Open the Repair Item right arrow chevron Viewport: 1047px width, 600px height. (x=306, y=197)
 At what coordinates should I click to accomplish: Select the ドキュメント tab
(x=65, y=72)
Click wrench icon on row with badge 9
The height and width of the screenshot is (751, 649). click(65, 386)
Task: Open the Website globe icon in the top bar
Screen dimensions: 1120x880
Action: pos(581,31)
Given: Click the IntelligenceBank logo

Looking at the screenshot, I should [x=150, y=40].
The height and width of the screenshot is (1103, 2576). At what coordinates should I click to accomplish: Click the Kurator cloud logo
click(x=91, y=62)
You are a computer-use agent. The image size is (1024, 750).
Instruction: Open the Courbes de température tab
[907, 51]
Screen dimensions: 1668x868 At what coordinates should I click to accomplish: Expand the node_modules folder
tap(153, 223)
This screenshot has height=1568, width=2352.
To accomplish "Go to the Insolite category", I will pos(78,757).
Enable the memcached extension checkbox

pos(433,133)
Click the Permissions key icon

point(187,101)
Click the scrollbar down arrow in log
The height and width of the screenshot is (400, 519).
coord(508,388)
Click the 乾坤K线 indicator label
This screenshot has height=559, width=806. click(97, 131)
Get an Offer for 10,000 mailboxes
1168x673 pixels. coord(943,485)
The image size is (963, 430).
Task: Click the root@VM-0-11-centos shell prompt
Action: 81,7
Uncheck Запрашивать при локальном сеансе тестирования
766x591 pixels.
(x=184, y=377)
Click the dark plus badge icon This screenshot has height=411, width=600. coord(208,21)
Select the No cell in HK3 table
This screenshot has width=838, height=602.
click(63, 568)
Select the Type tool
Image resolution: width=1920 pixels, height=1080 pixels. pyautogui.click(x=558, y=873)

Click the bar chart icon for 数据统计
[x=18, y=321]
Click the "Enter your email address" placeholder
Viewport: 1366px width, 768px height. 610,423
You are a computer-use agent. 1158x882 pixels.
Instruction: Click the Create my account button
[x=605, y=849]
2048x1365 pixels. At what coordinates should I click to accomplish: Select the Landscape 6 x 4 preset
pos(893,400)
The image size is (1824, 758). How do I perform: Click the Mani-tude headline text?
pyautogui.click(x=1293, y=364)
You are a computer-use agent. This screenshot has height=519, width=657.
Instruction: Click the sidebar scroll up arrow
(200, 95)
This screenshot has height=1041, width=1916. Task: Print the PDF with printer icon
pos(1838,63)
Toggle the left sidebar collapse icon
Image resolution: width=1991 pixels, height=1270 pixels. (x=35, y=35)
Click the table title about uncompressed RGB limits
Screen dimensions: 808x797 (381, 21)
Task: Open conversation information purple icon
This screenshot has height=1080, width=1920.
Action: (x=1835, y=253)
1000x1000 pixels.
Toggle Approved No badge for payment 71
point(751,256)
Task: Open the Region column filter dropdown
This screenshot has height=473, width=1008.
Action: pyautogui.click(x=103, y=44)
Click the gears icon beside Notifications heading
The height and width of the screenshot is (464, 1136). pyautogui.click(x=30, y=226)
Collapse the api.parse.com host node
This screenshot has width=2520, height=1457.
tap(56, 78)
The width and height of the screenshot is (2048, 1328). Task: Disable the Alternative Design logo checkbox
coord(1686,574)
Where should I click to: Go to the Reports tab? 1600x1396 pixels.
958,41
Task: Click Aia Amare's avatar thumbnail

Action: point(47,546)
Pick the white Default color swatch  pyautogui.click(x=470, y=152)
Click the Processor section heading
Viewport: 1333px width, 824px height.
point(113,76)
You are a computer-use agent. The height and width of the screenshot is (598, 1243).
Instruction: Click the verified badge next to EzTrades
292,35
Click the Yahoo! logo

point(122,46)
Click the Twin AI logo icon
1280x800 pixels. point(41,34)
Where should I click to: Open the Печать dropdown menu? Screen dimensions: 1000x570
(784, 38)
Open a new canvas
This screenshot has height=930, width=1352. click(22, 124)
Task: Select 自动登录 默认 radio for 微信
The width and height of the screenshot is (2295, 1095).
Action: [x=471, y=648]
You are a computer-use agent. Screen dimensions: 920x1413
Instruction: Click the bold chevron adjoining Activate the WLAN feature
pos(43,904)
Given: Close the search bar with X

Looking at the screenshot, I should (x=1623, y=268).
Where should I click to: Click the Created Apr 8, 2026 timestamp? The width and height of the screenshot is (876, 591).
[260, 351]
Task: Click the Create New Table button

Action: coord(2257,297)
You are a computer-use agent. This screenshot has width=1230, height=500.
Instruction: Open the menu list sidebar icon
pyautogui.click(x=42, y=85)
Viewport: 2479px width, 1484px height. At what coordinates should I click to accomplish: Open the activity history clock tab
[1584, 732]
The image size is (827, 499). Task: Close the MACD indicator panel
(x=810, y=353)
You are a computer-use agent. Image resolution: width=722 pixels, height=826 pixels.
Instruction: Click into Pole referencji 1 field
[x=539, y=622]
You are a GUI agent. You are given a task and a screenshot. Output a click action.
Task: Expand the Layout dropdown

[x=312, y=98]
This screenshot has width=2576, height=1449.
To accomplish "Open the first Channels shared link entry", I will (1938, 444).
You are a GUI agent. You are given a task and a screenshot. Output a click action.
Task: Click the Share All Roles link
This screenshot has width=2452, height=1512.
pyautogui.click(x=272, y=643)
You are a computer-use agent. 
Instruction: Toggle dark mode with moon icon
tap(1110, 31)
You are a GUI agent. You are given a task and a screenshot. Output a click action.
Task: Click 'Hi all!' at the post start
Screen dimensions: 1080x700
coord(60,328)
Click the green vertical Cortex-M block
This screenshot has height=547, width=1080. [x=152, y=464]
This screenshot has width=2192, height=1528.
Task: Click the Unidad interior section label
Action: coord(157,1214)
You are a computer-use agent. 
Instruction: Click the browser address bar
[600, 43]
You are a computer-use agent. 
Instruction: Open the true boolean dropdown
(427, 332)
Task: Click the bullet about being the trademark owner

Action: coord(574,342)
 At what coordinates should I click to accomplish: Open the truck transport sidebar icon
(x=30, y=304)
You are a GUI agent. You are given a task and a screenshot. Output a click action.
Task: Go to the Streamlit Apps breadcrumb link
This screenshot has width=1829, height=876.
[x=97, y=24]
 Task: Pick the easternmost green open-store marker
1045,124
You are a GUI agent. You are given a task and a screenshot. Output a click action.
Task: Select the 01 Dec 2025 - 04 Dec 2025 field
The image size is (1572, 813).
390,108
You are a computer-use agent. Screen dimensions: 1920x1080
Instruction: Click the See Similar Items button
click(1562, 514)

- **DO THIS**
Convert the data above into a Markdown table with two columns, Row and Data line, putting one line per row with its running number and leaving out blank lines.

- **OUTPUT FOR THIS TASK**
| Row | Data line |
|---|---|
| 1 | Open the Repair Item right arrow chevron Viewport: 1047px width, 600px height. (x=306, y=197) |
| 2 |  At what coordinates should I click to accomplish: Select the ドキュメント tab |
| 3 | (x=65, y=72) |
| 4 | Click wrench icon on row with badge 9 |
| 5 | The height and width of the screenshot is (751, 649). click(65, 386) |
| 6 | Task: Open the Website globe icon in the top bar |
| 7 | Screen dimensions: 1120x880 |
| 8 | Action: pos(581,31) |
| 9 | Given: Click the IntelligenceBank logo |
| 10 | Looking at the screenshot, I should [x=150, y=40]. |
| 11 | The height and width of the screenshot is (1103, 2576). At what coordinates should I click to accomplish: Click the Kurator cloud logo |
| 12 | click(x=91, y=62) |
| 13 | You are a computer-use agent. The image size is (1024, 750). |
| 14 | Instruction: Open the Courbes de température tab |
| 15 | [907, 51] |
| 16 | Screen dimensions: 1668x868 At what coordinates should I click to accomplish: Expand the node_modules folder |
| 17 | tap(153, 223) |
| 18 | This screenshot has height=1568, width=2352. |
| 19 | To accomplish "Go to the Insolite category", I will pos(78,757). |
| 20 | Enable the memcached extension checkbox |
| 21 | pos(433,133) |
| 22 | Click the Permissions key icon |
| 23 | point(187,101) |
| 24 | Click the scrollbar down arrow in log |
| 25 | The height and width of the screenshot is (400, 519). |
| 26 | coord(508,388) |
| 27 | Click the 乾坤K线 indicator label |
| 28 | This screenshot has height=559, width=806. click(97, 131) |
| 29 | Get an Offer for 10,000 mailboxes |
| 30 | 1168x673 pixels. coord(943,485) |
| 31 | The image size is (963, 430). |
| 32 | Task: Click the root@VM-0-11-centos shell prompt |
| 33 | Action: 81,7 |
| 34 | Uncheck Запрашивать при локальном сеансе тестирования |
| 35 | 766x591 pixels. |
| 36 | (x=184, y=377) |
| 37 | Click the dark plus badge icon This screenshot has height=411, width=600. coord(208,21) |
| 38 | Select the No cell in HK3 table |
| 39 | This screenshot has width=838, height=602. |
| 40 | click(63, 568) |
| 41 | Select the Type tool |
| 42 | Image resolution: width=1920 pixels, height=1080 pixels. pyautogui.click(x=558, y=873) |
| 43 | Click the bar chart icon for 数据统计 |
| 44 | [x=18, y=321] |
| 45 | Click the "Enter your email address" placeholder |
| 46 | Viewport: 1366px width, 768px height. 610,423 |
| 47 | You are a computer-use agent. 1158x882 pixels. |
| 48 | Instruction: Click the Create my account button |
| 49 | [x=605, y=849] |
| 50 | 2048x1365 pixels. At what coordinates should I click to accomplish: Select the Landscape 6 x 4 preset |
| 51 | pos(893,400) |
| 52 | The image size is (1824, 758). How do I perform: Click the Mani-tude headline text? |
| 53 | pyautogui.click(x=1293, y=364) |
| 54 | You are a computer-use agent. This screenshot has height=519, width=657. |
| 55 | Instruction: Click the sidebar scroll up arrow |
| 56 | (200, 95) |
| 57 | This screenshot has height=1041, width=1916. Task: Print the PDF with printer icon |
| 58 | pos(1838,63) |
| 59 | Toggle the left sidebar collapse icon |
| 60 | Image resolution: width=1991 pixels, height=1270 pixels. (x=35, y=35) |
| 61 | Click the table title about uncompressed RGB limits |
| 62 | Screen dimensions: 808x797 (381, 21) |
| 63 | Task: Open conversation information purple icon |
| 64 | This screenshot has height=1080, width=1920. |
| 65 | Action: (x=1835, y=253) |
| 66 | 1000x1000 pixels. |
| 67 | Toggle Approved No badge for payment 71 |
| 68 | point(751,256) |
| 69 | Task: Open the Region column filter dropdown |
| 70 | This screenshot has height=473, width=1008. |
| 71 | Action: pyautogui.click(x=103, y=44) |
| 72 | Click the gears icon beside Notifications heading |
| 73 | The height and width of the screenshot is (464, 1136). pyautogui.click(x=30, y=226) |
| 74 | Collapse the api.parse.com host node |
| 75 | This screenshot has width=2520, height=1457. |
| 76 | tap(56, 78) |
| 77 | The width and height of the screenshot is (2048, 1328). Task: Disable the Alternative Design logo checkbox |
| 78 | coord(1686,574) |
| 79 | Where should I click to: Go to the Reports tab? 1600x1396 pixels. |
| 80 | 958,41 |
| 81 | Task: Click Aia Amare's avatar thumbnail |
| 82 | Action: point(47,546) |
| 83 | Pick the white Default color swatch  pyautogui.click(x=470, y=152) |
| 84 | Click the Processor section heading |
| 85 | Viewport: 1333px width, 824px height. |
| 86 | point(113,76) |
| 87 | You are a computer-use agent. The height and width of the screenshot is (598, 1243). |
| 88 | Instruction: Click the verified badge next to EzTrades |
| 89 | 292,35 |
| 90 | Click the Yahoo! logo |
| 91 | point(122,46) |
| 92 | Click the Twin AI logo icon |
| 93 | 1280x800 pixels. point(41,34) |
| 94 | Where should I click to: Open the Печать dropdown menu? Screen dimensions: 1000x570 |
| 95 | (784, 38) |
| 96 | Open a new canvas |
| 97 | This screenshot has height=930, width=1352. click(22, 124) |
| 98 | Task: Select 自动登录 默认 radio for 微信 |
| 99 | The width and height of the screenshot is (2295, 1095). |
| 100 | Action: [x=471, y=648] |
| 101 | You are a computer-use agent. Screen dimensions: 920x1413 |
| 102 | Instruction: Click the bold chevron adjoining Activate the WLAN feature |
| 103 | pos(43,904) |
| 104 | Given: Close the search bar with X |
| 105 | Looking at the screenshot, I should (x=1623, y=268). |
| 106 | Where should I click to: Click the Created Apr 8, 2026 timestamp? The width and height of the screenshot is (876, 591). |
| 107 | [260, 351] |
| 108 | Task: Click the Create New Table button |
| 109 | Action: coord(2257,297) |
| 110 | You are a computer-use agent. This screenshot has width=1230, height=500. |
| 111 | Instruction: Open the menu list sidebar icon |
| 112 | pyautogui.click(x=42, y=85) |
| 113 | Viewport: 2479px width, 1484px height. At what coordinates should I click to accomplish: Open the activity history clock tab |
| 114 | [1584, 732] |
| 115 | The image size is (827, 499). Task: Close the MACD indicator panel |
| 116 | (x=810, y=353) |
| 117 | You are a computer-use agent. Image resolution: width=722 pixels, height=826 pixels. |
| 118 | Instruction: Click into Pole referencji 1 field |
| 119 | [x=539, y=622] |
| 120 | You are a GUI agent. You are given a task and a screenshot. Output a click action. |
| 121 | Task: Expand the Layout dropdown |
| 122 | [x=312, y=98] |
| 123 | This screenshot has width=2576, height=1449. |
| 124 | To accomplish "Open the first Channels shared link entry", I will (1938, 444). |
| 125 | You are a GUI agent. You are given a task and a screenshot. Output a click action. |
| 126 | Task: Click the Share All Roles link |
| 127 | This screenshot has width=2452, height=1512. |
| 128 | pyautogui.click(x=272, y=643) |
| 129 | You are a computer-use agent.  |
| 130 | Instruction: Toggle dark mode with moon icon |
| 131 | tap(1110, 31) |
| 132 | You are a GUI agent. You are given a task and a screenshot. Output a click action. |
| 133 | Task: Click 'Hi all!' at the post start |
| 134 | Screen dimensions: 1080x700 |
| 135 | coord(60,328) |
| 136 | Click the green vertical Cortex-M block |
| 137 | This screenshot has height=547, width=1080. [x=152, y=464] |
| 138 | This screenshot has width=2192, height=1528. |
| 139 | Task: Click the Unidad interior section label |
| 140 | Action: coord(157,1214) |
| 141 | You are a computer-use agent.  |
| 142 | Instruction: Click the browser address bar |
| 143 | [600, 43] |
| 144 | You are a computer-use agent.  |
| 145 | Instruction: Open the true boolean dropdown |
| 146 | (427, 332) |
| 147 | Task: Click the bullet about being the trademark owner |
| 148 | Action: coord(574,342) |
| 149 |  At what coordinates should I click to accomplish: Open the truck transport sidebar icon |
| 150 | (x=30, y=304) |
| 151 | You are a GUI agent. You are given a task and a screenshot. Output a click action. |
| 152 | Task: Go to the Streamlit Apps breadcrumb link |
| 153 | This screenshot has width=1829, height=876. |
| 154 | [x=97, y=24] |
| 155 |  Task: Pick the easternmost green open-store marker |
| 156 | 1045,124 |
| 157 | You are a GUI agent. You are given a task and a screenshot. Output a click action. |
| 158 | Task: Select the 01 Dec 2025 - 04 Dec 2025 field |
| 159 | The image size is (1572, 813). |
| 160 | 390,108 |
| 161 | You are a computer-use agent. Screen dimensions: 1920x1080 |
| 162 | Instruction: Click the See Similar Items button |
| 163 | click(1562, 514) |